Cloud blob storage for training datasets and model weight checkpoints. Cheap, infinitely scalable, and the backbone of every major AI lab's data infrastructure.

Vector databases

Pinecone, Weaviate, Qdrant — specialized databases that store embeddings and enable semantic search. The data layer that powers RAG: find documents by meaning, not keyword.

Model weight checkpoints

Snapshots of model weights saved during training. A single checkpoint for a large model can be 300GB–1TB. Labs maintain many checkpoints to roll back if training goes wrong.

Application databases

SQL (Postgres, MySQL) and NoSQL (MongoDB, Supabase) for user data, conversation history, application state, and anything else your AI application needs to remember.

The physical layer everything runs on. AI training and inference are fundamentally matrix multiplication problems — GPUs excel at this because they have thousands of parallel cores designed for exactly that math.

NVIDIA H100 GPUs

The current standard for AI training.
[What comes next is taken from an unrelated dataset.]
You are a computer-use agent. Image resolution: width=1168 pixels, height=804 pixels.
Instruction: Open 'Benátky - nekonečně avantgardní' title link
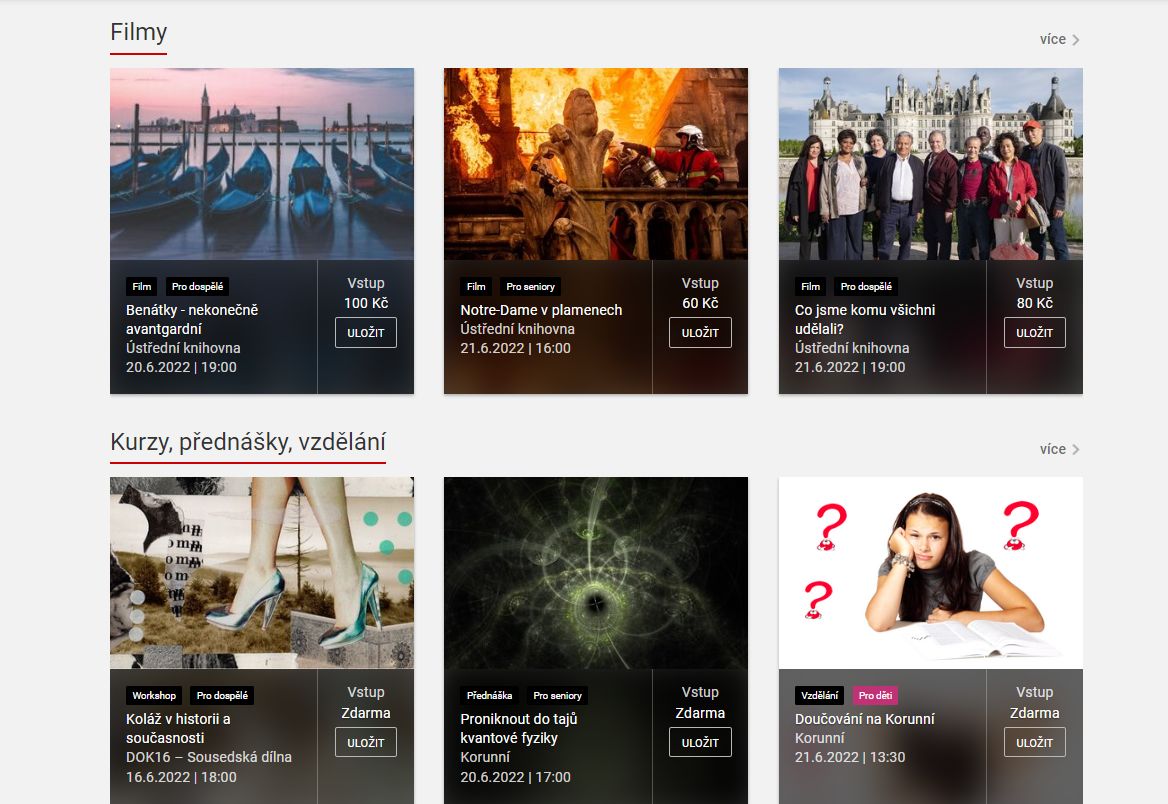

Each H100 has 80GB of HBM3 memory and ~3,000 teraflops of tensor performance. Training clusters link thousands of them together.

Google TPUs

Custom chips designed specifically for tensor operations. Google trains Gemini on its own TPU pods — gives them control over the full stack from silicon to model.

High-speed interconnects

NVLink (GPU-to-GPU on one server) and InfiniBand (server-to-server) allow the cluster to act as one giant computer. Bandwidth between GPUs is as important as GPU speed itself.

Power & cooling

A single H100 draws ~700W. A training cluster of 10,000 GPUs needs ~7 megawatts — roughly the power of a small town. Liquid cooling is now standard at this scale.